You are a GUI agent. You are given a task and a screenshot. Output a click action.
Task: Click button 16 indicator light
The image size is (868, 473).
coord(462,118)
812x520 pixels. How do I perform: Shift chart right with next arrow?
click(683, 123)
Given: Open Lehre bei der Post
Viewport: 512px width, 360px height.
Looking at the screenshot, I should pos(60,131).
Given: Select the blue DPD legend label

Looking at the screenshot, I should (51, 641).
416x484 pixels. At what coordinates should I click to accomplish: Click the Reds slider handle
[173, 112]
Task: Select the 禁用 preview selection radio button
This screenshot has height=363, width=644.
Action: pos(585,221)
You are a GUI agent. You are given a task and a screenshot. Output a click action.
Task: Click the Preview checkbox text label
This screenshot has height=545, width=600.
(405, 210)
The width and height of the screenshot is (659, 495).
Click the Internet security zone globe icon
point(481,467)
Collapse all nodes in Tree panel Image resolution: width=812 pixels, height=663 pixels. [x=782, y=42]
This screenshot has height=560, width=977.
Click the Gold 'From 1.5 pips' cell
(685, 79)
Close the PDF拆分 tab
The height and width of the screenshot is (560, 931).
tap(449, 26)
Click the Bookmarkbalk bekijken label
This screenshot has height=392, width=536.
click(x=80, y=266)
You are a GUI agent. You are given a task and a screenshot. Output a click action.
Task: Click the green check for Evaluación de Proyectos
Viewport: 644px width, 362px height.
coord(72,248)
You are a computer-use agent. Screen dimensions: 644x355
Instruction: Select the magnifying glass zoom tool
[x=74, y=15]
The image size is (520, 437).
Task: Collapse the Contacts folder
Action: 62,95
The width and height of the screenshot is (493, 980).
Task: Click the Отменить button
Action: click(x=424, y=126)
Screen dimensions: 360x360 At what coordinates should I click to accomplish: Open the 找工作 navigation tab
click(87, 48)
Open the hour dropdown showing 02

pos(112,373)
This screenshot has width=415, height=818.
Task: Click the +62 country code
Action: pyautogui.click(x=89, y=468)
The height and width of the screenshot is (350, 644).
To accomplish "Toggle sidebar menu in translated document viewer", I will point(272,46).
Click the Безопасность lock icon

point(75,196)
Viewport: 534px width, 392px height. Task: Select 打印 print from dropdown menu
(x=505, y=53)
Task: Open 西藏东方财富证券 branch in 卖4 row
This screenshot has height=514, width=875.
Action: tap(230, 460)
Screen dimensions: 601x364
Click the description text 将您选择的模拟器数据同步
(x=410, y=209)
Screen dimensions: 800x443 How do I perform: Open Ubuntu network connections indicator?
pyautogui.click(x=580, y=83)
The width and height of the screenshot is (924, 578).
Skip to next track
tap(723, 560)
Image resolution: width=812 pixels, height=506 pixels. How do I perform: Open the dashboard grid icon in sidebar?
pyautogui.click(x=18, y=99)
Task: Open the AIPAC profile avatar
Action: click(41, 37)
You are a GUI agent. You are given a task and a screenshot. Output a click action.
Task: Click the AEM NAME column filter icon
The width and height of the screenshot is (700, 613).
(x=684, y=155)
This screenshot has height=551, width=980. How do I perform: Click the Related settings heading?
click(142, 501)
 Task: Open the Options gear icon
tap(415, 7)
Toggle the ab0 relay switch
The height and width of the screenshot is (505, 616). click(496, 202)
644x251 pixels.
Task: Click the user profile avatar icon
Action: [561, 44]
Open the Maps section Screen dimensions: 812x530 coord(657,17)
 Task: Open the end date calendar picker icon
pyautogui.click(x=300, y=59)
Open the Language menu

....

Prompt: Your task is to set down all of the entries exactly as they appear.

Task solution:
You are a GUI agent. You are given a task and a screenshot. Output a click action.
Task: Click button 16 indicator light
The image size is (868, 473).
coord(462,118)
812x520 pixels. How do I perform: Shift chart right with next arrow?
click(683, 123)
Given: Open Lehre bei der Post
Viewport: 512px width, 360px height.
Looking at the screenshot, I should pos(60,131).
Given: Select the blue DPD legend label

Looking at the screenshot, I should (51, 641).
416x484 pixels. At what coordinates should I click to accomplish: Click the Reds slider handle
[173, 112]
Task: Select the 禁用 preview selection radio button
This screenshot has height=363, width=644.
Action: pos(585,221)
You are a GUI agent. You are given a task and a screenshot. Output a click action.
Task: Click the Preview checkbox text label
This screenshot has height=545, width=600.
(405, 210)
The width and height of the screenshot is (659, 495).
Click the Internet security zone globe icon
point(481,467)
Collapse all nodes in Tree panel Image resolution: width=812 pixels, height=663 pixels. [x=782, y=42]
This screenshot has height=560, width=977.
Click the Gold 'From 1.5 pips' cell
(685, 79)
Close the PDF拆分 tab
The height and width of the screenshot is (560, 931).
tap(449, 26)
Click the Bookmarkbalk bekijken label
This screenshot has height=392, width=536.
click(x=80, y=266)
You are a GUI agent. You are given a task and a screenshot. Output a click action.
Task: Click the green check for Evaluación de Proyectos
Viewport: 644px width, 362px height.
coord(72,248)
You are a computer-use agent. Screen dimensions: 644x355
Instruction: Select the magnifying glass zoom tool
[x=74, y=15]
The image size is (520, 437).
Task: Collapse the Contacts folder
Action: 62,95
The width and height of the screenshot is (493, 980).
Task: Click the Отменить button
Action: click(x=424, y=126)
Screen dimensions: 360x360 At what coordinates should I click to accomplish: Open the 找工作 navigation tab
click(87, 48)
Open the hour dropdown showing 02

pos(112,373)
This screenshot has width=415, height=818.
Task: Click the +62 country code
Action: pyautogui.click(x=89, y=468)
The height and width of the screenshot is (350, 644).
To accomplish "Toggle sidebar menu in translated document viewer", I will point(272,46).
Click the Безопасность lock icon

point(75,196)
Viewport: 534px width, 392px height. Task: Select 打印 print from dropdown menu
(x=505, y=53)
Task: Open 西藏东方财富证券 branch in 卖4 row
This screenshot has height=514, width=875.
Action: tap(230, 460)
Screen dimensions: 601x364
Click the description text 将您选择的模拟器数据同步
(x=410, y=209)
Screen dimensions: 800x443 How do I perform: Open Ubuntu network connections indicator?
pyautogui.click(x=580, y=83)
The width and height of the screenshot is (924, 578).
Skip to next track
tap(723, 560)
Image resolution: width=812 pixels, height=506 pixels. How do I perform: Open the dashboard grid icon in sidebar?
pyautogui.click(x=18, y=99)
Task: Open the AIPAC profile avatar
Action: click(41, 37)
You are a GUI agent. You are given a task and a screenshot. Output a click action.
Task: Click the AEM NAME column filter icon
The width and height of the screenshot is (700, 613).
(x=684, y=155)
This screenshot has height=551, width=980. How do I perform: Click the Related settings heading?
click(142, 501)
 Task: Open the Options gear icon
tap(415, 7)
Toggle the ab0 relay switch
The height and width of the screenshot is (505, 616). click(496, 202)
644x251 pixels.
Task: Click the user profile avatar icon
Action: [561, 44]
Open the Maps section Screen dimensions: 812x530 coord(657,17)
 Task: Open the end date calendar picker icon
pyautogui.click(x=300, y=59)
Open the Language menu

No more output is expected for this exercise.